Fakat Avrupa'nın bu en büyük ekonomisi resesyonda. 2024'ün ikinci çeyreğindeki reel GSYİH, 2024'ün birinci çeyreğine kıyasla yüzde 0,1 düştü ve 2023'ün 2. çeyreğine kıyasla aynı miktarda azaldı. Gerçekten de Alman reel GSYİH'si beş çeyrek üst üste büyüme göstermedi ve son dört yıldır gerçekten durgunlaştı.

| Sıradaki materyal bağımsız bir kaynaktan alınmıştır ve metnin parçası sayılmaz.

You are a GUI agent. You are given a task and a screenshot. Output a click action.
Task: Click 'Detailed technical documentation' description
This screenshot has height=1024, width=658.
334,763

NATO'YU KÖLECE İZLEMENİN BEDELİ
Alman Hûkümeti, NATO ittifakının politikalarını kölece izledi ve Rusya'dan ucuz enerjiye olan bağımlılığını sonlandırdı, hatta hayati önem taşıyan Kuzey Akım gaz boru hattının havaya uçurulmasına bile razı oldu. Alman haneleri için enerji maliyetleri fırladı. Nitekim Almanya'da reel ücretler, birçok AB ülkesinde olduğu gibi hâlâ pandemi öncesi seviyelerin altında seyrediyor.